BEGIN RECORDS SHOWN

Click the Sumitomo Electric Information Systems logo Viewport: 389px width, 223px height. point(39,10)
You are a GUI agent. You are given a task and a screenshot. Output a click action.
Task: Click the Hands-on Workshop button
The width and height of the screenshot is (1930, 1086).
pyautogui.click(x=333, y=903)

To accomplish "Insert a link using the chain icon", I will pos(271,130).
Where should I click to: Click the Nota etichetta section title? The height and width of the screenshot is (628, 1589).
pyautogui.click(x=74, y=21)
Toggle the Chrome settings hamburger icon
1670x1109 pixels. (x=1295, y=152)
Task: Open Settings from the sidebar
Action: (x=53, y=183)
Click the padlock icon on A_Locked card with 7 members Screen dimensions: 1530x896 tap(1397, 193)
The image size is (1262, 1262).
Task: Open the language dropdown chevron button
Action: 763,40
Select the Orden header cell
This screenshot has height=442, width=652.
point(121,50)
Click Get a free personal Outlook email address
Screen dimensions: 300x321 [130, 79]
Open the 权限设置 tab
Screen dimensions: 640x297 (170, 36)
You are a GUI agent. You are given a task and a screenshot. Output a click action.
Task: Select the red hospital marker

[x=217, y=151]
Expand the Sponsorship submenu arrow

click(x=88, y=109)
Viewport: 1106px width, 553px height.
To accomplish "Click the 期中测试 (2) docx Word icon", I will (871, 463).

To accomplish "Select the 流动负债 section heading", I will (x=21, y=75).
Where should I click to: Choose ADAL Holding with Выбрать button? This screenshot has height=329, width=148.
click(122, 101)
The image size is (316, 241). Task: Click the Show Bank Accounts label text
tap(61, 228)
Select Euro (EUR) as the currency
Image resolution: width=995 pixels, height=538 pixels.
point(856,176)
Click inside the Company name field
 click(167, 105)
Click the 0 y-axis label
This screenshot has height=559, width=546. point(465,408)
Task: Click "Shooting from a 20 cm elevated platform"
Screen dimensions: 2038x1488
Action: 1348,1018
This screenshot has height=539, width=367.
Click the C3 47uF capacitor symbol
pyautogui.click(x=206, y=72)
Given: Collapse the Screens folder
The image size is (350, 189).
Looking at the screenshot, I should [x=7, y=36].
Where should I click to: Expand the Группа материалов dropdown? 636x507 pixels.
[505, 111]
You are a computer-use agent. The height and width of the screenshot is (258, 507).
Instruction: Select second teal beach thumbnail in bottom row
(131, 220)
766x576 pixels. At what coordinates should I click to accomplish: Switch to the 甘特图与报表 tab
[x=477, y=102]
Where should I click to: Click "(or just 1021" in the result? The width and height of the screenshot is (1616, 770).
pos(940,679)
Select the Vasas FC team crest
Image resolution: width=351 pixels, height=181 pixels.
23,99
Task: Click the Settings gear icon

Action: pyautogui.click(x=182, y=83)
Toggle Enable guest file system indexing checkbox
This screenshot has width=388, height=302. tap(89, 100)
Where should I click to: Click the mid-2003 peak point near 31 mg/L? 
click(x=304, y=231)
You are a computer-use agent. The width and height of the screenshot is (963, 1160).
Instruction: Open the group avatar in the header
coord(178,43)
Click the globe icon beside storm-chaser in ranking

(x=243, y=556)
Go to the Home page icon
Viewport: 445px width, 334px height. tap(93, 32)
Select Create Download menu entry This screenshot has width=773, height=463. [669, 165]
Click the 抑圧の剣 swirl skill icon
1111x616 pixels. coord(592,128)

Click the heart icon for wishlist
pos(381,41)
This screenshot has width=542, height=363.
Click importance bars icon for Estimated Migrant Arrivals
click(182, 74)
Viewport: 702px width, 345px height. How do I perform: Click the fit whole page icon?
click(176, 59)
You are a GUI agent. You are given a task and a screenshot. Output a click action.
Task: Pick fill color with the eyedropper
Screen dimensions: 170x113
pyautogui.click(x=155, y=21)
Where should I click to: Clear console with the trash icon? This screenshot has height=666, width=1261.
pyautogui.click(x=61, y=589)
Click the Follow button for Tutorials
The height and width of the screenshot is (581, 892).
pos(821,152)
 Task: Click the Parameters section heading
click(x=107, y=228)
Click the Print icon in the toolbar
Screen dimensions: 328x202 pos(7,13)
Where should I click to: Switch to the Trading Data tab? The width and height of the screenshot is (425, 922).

END RECORDS SHOWN

(ACTIVITY): Whatever is in the entries above, write it out exactly.

(PROBLEM SOLUTION):
Click the Sumitomo Electric Information Systems logo Viewport: 389px width, 223px height. point(39,10)
You are a GUI agent. You are given a task and a screenshot. Output a click action.
Task: Click the Hands-on Workshop button
The width and height of the screenshot is (1930, 1086).
pyautogui.click(x=333, y=903)

To accomplish "Insert a link using the chain icon", I will pos(271,130).
Where should I click to: Click the Nota etichetta section title? The height and width of the screenshot is (628, 1589).
pyautogui.click(x=74, y=21)
Toggle the Chrome settings hamburger icon
1670x1109 pixels. (x=1295, y=152)
Task: Open Settings from the sidebar
Action: (x=53, y=183)
Click the padlock icon on A_Locked card with 7 members Screen dimensions: 1530x896 tap(1397, 193)
The image size is (1262, 1262).
Task: Open the language dropdown chevron button
Action: 763,40
Select the Orden header cell
This screenshot has height=442, width=652.
point(121,50)
Click Get a free personal Outlook email address
Screen dimensions: 300x321 [130, 79]
Open the 权限设置 tab
Screen dimensions: 640x297 (170, 36)
You are a GUI agent. You are given a task and a screenshot. Output a click action.
Task: Select the red hospital marker

[x=217, y=151]
Expand the Sponsorship submenu arrow

click(x=88, y=109)
Viewport: 1106px width, 553px height.
To accomplish "Click the 期中测试 (2) docx Word icon", I will (871, 463).

To accomplish "Select the 流动负债 section heading", I will (x=21, y=75).
Where should I click to: Choose ADAL Holding with Выбрать button? This screenshot has height=329, width=148.
click(122, 101)
The image size is (316, 241). Task: Click the Show Bank Accounts label text
tap(61, 228)
Select Euro (EUR) as the currency
Image resolution: width=995 pixels, height=538 pixels.
point(856,176)
Click inside the Company name field
 click(167, 105)
Click the 0 y-axis label
This screenshot has height=559, width=546. point(465,408)
Task: Click "Shooting from a 20 cm elevated platform"
Screen dimensions: 2038x1488
Action: 1348,1018
This screenshot has height=539, width=367.
Click the C3 47uF capacitor symbol
pyautogui.click(x=206, y=72)
Given: Collapse the Screens folder
The image size is (350, 189).
Looking at the screenshot, I should [x=7, y=36].
Where should I click to: Expand the Группа материалов dropdown? 636x507 pixels.
[505, 111]
You are a computer-use agent. The height and width of the screenshot is (258, 507).
Instruction: Select second teal beach thumbnail in bottom row
(131, 220)
766x576 pixels. At what coordinates should I click to accomplish: Switch to the 甘特图与报表 tab
[x=477, y=102]
Where should I click to: Click "(or just 1021" in the result? The width and height of the screenshot is (1616, 770).
pos(940,679)
Select the Vasas FC team crest
Image resolution: width=351 pixels, height=181 pixels.
23,99
Task: Click the Settings gear icon

Action: pyautogui.click(x=182, y=83)
Toggle Enable guest file system indexing checkbox
This screenshot has width=388, height=302. tap(89, 100)
Where should I click to: Click the mid-2003 peak point near 31 mg/L? 
click(x=304, y=231)
You are a computer-use agent. The width and height of the screenshot is (963, 1160).
Instruction: Open the group avatar in the header
coord(178,43)
Click the globe icon beside storm-chaser in ranking

(x=243, y=556)
Go to the Home page icon
Viewport: 445px width, 334px height. tap(93, 32)
Select Create Download menu entry This screenshot has width=773, height=463. [669, 165]
Click the 抑圧の剣 swirl skill icon
1111x616 pixels. coord(592,128)

Click the heart icon for wishlist
pos(381,41)
This screenshot has width=542, height=363.
Click importance bars icon for Estimated Migrant Arrivals
click(182, 74)
Viewport: 702px width, 345px height. How do I perform: Click the fit whole page icon?
click(176, 59)
You are a GUI agent. You are given a task and a screenshot. Output a click action.
Task: Pick fill color with the eyedropper
Screen dimensions: 170x113
pyautogui.click(x=155, y=21)
Where should I click to: Clear console with the trash icon? This screenshot has height=666, width=1261.
pyautogui.click(x=61, y=589)
Click the Follow button for Tutorials
The height and width of the screenshot is (581, 892).
pos(821,152)
 Task: Click the Parameters section heading
click(x=107, y=228)
Click the Print icon in the toolbar
Screen dimensions: 328x202 pos(7,13)
Where should I click to: Switch to the Trading Data tab? The width and height of the screenshot is (425, 922).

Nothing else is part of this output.